● **Task description**
Each entry must be given again exactly as it appears, with images excluded.

(Data extracted from a collection)
Content starts

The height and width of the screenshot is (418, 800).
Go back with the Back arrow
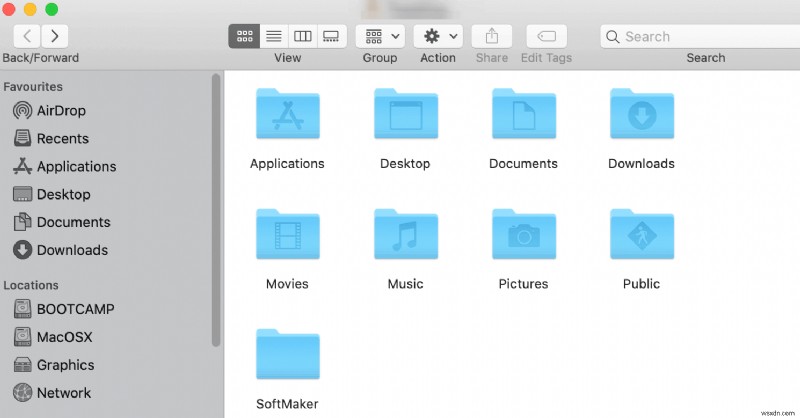[28, 36]
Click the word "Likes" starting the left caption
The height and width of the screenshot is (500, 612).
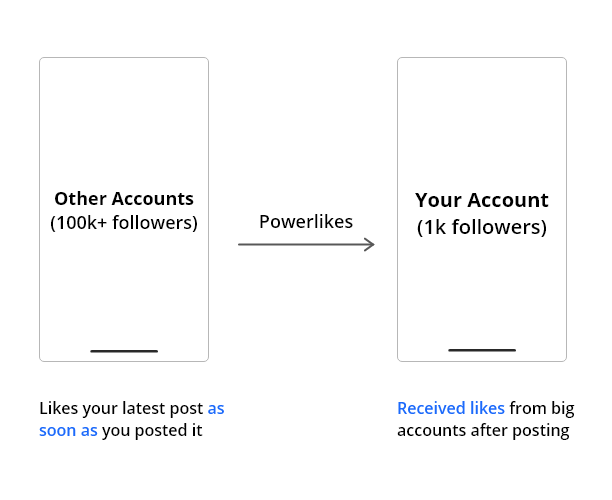tap(59, 408)
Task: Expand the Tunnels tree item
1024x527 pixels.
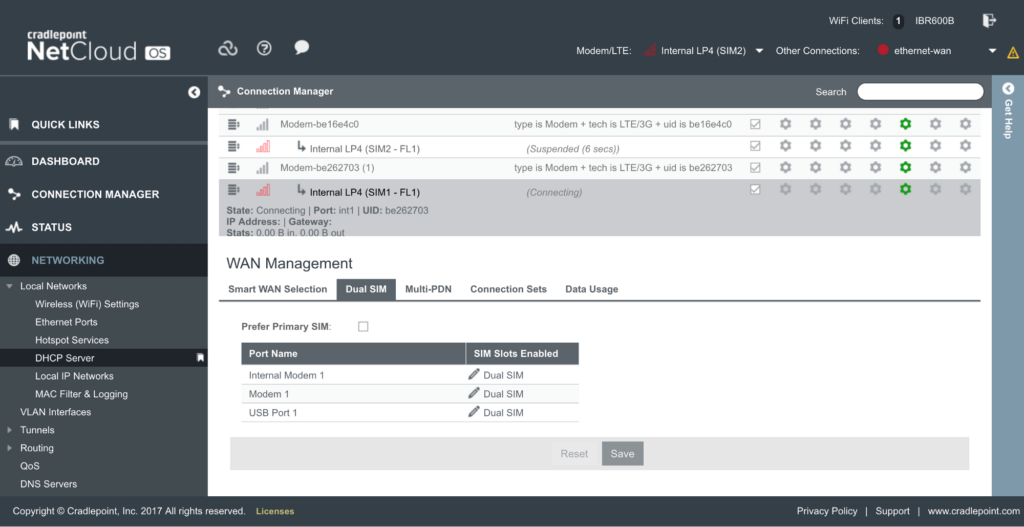Action: click(10, 430)
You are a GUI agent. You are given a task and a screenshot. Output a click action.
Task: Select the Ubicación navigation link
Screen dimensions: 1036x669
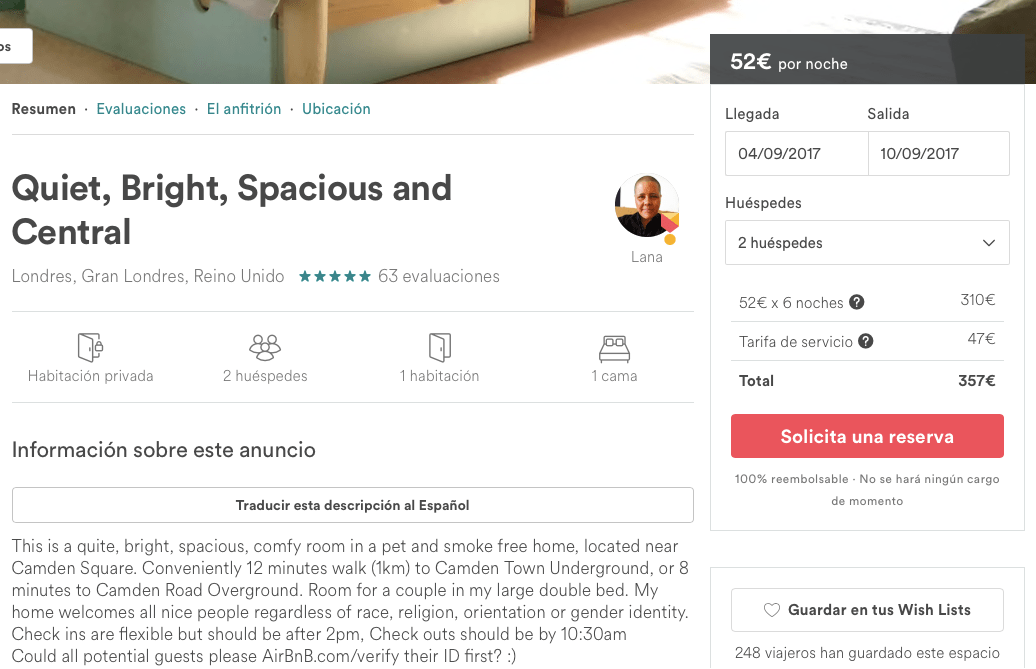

Content ends

● **Solution to the exercise**
The height and width of the screenshot is (418, 800).
Go back with the Back arrow
[28, 36]
Click the word "Likes" starting the left caption
The height and width of the screenshot is (500, 612).
tap(59, 408)
Task: Expand the Tunnels tree item
1024x527 pixels.
Action: click(10, 430)
You are a GUI agent. You are given a task and a screenshot. Output a click action.
Task: Select the Ubicación navigation link
Screen dimensions: 1036x669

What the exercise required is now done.